AIM OF THE TASK> Without the pictures, output all of the data exactly.

EXERCISE INPUT>
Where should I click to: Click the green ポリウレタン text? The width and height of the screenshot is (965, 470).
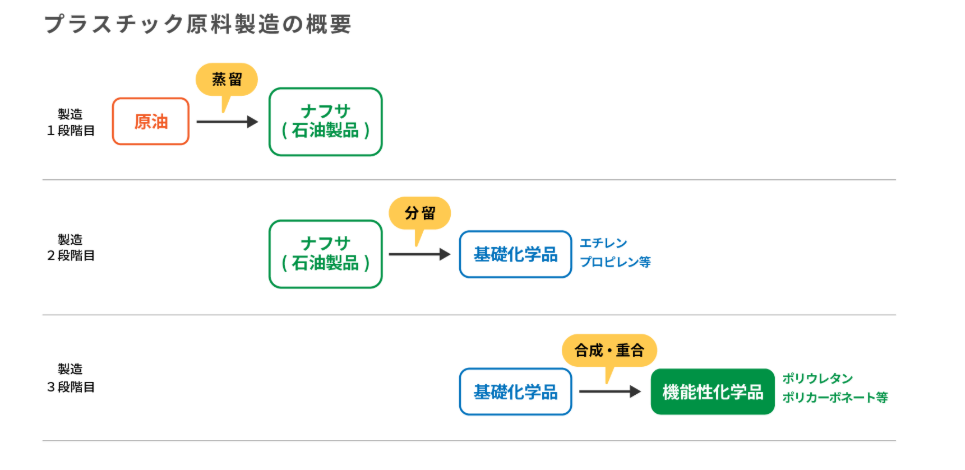[817, 378]
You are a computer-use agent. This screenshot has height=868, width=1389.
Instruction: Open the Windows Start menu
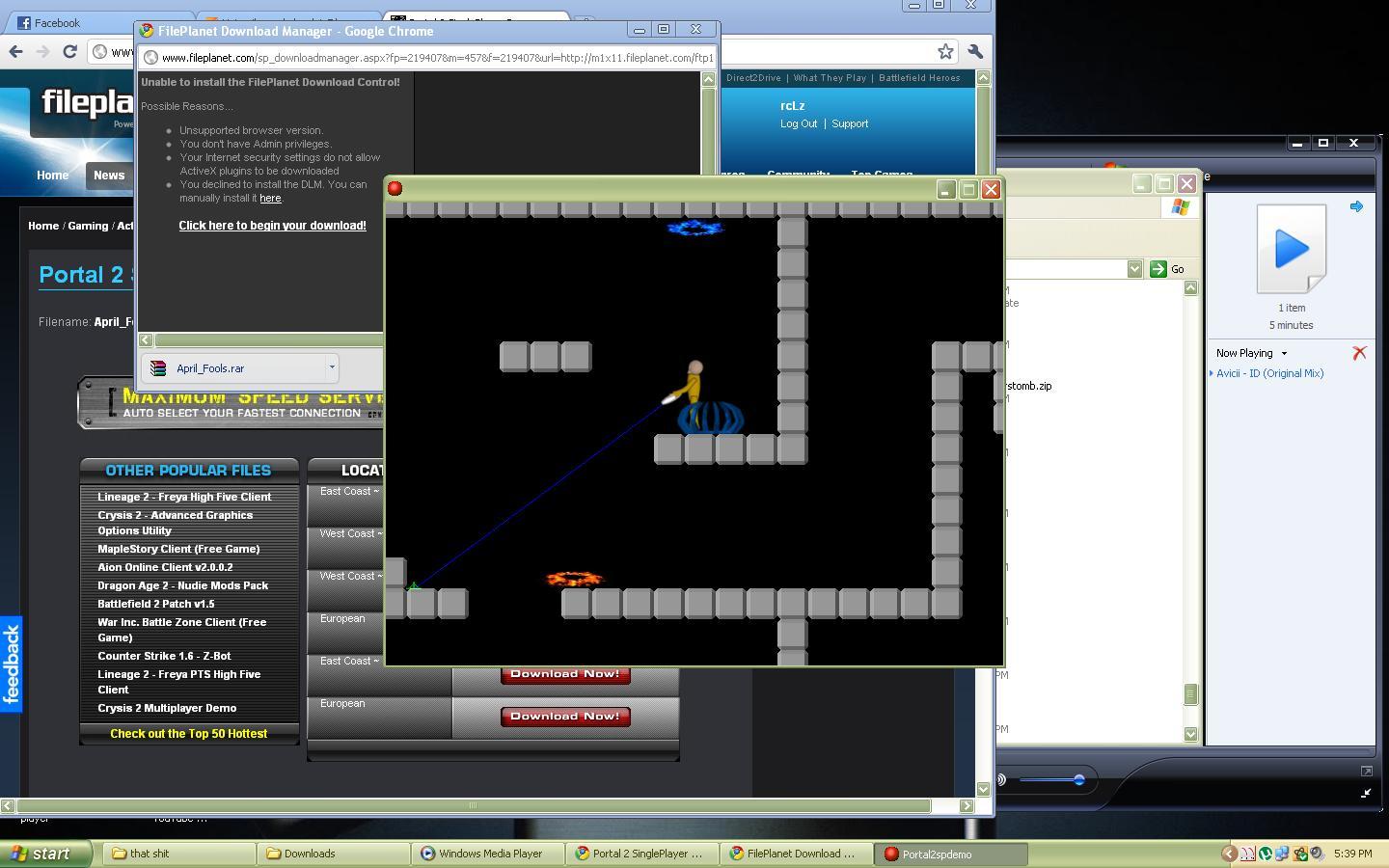pyautogui.click(x=41, y=854)
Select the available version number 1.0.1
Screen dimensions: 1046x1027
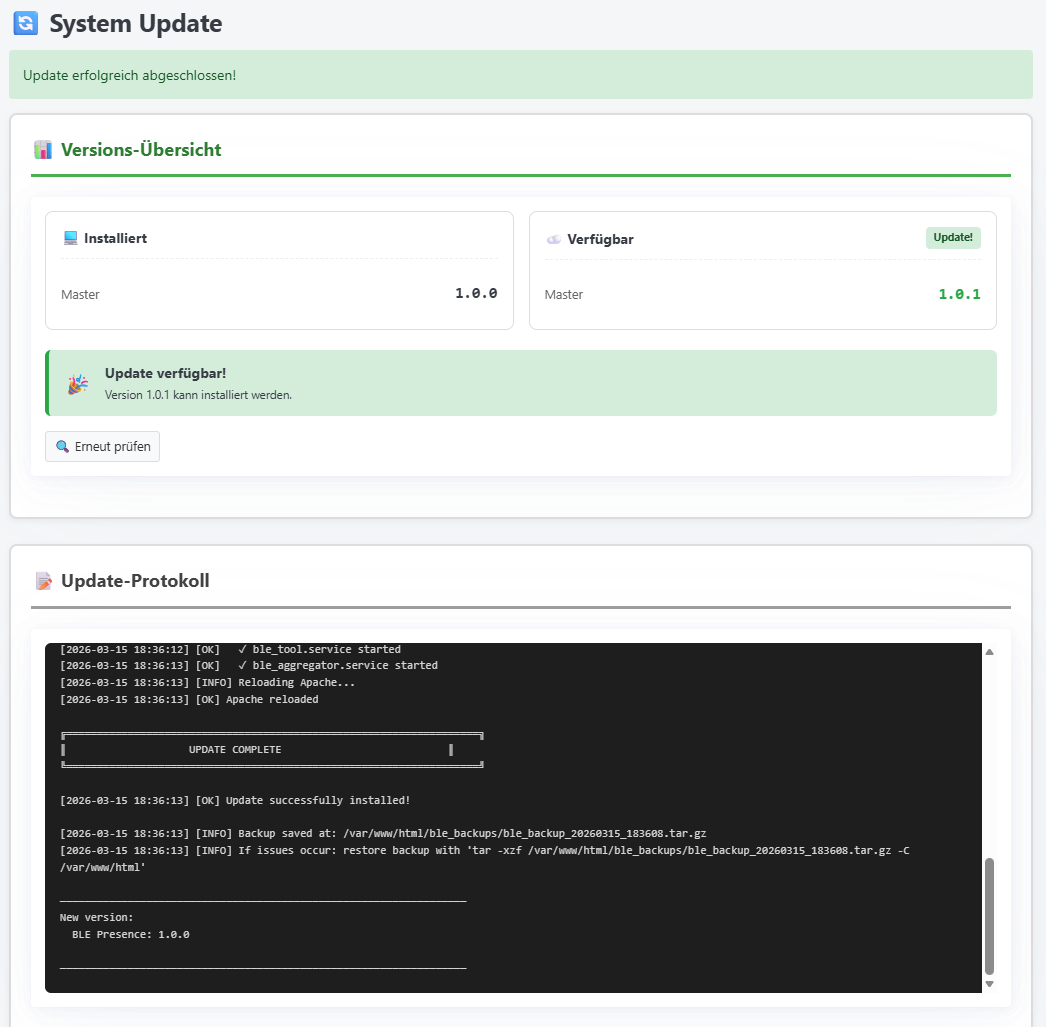[959, 295]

WRITTEN SOLUTION>
Where should I click to: Click the green ポリウレタン text? The width and height of the screenshot is (965, 470).
[817, 378]
You are a computer-use agent. This screenshot has height=868, width=1389.
Instruction: Open the Windows Start menu
pyautogui.click(x=41, y=854)
Select the available version number 1.0.1
Screen dimensions: 1046x1027
[959, 295]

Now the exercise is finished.